What you need to do =
In the entries below, count the lines that include the word "will" and reply with the number alone.

Record extracts =
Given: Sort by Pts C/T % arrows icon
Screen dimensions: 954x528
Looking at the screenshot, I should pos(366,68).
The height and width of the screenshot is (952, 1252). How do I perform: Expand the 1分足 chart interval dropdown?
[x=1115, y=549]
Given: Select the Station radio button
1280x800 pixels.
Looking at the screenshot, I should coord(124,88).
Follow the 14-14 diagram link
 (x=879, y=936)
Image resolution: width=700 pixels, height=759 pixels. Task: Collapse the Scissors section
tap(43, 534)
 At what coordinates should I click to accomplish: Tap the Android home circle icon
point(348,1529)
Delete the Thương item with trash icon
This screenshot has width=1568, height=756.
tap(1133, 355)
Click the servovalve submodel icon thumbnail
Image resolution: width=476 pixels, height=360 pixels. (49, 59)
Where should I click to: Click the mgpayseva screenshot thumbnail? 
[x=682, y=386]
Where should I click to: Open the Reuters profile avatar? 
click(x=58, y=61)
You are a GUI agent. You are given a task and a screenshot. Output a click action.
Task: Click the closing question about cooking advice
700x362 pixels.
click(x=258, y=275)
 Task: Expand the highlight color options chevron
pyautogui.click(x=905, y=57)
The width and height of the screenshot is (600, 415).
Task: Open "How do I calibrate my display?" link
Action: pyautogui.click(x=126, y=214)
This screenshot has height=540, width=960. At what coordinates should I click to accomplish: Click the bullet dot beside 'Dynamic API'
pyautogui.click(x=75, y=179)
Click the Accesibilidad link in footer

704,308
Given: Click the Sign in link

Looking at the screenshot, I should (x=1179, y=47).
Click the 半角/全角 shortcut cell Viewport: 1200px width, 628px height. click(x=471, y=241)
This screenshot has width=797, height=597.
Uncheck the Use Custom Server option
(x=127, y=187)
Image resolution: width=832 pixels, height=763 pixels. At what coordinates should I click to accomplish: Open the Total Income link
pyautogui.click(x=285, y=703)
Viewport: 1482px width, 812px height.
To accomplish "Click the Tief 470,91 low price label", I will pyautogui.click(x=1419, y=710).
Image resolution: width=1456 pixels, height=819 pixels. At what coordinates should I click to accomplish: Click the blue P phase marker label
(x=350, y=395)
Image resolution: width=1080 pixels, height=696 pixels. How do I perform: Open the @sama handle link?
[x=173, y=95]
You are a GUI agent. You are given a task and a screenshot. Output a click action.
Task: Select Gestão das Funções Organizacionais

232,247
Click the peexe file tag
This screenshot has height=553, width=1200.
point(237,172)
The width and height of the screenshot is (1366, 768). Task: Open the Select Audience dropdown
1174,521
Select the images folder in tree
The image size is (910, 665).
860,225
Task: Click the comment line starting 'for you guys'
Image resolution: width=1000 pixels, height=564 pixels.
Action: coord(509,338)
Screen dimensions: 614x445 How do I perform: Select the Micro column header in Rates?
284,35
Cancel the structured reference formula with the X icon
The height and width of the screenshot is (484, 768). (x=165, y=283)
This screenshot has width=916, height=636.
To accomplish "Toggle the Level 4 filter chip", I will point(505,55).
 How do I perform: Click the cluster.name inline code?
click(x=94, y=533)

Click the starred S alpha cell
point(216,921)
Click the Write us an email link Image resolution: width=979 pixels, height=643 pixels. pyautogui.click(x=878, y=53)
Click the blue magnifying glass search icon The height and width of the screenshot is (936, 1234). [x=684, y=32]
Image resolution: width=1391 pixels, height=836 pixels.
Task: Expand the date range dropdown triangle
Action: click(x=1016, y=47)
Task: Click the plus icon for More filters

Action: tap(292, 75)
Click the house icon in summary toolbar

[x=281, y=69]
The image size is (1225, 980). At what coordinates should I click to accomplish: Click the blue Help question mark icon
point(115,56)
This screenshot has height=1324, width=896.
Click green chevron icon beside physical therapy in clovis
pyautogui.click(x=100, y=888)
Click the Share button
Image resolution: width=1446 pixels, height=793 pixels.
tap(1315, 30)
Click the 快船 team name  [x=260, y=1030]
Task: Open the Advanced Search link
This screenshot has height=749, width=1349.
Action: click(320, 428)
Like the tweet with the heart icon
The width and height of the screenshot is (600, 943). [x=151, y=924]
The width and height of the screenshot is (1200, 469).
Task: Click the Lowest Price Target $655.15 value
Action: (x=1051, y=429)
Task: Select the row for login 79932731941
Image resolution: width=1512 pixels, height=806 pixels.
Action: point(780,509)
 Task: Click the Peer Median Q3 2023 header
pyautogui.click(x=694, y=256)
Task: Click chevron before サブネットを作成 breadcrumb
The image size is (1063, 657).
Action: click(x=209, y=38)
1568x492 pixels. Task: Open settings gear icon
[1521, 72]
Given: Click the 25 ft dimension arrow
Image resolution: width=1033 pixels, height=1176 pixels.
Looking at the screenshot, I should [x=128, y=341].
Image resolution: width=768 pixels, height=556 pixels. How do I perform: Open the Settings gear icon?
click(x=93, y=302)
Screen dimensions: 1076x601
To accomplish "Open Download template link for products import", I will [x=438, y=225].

Problem solution =
3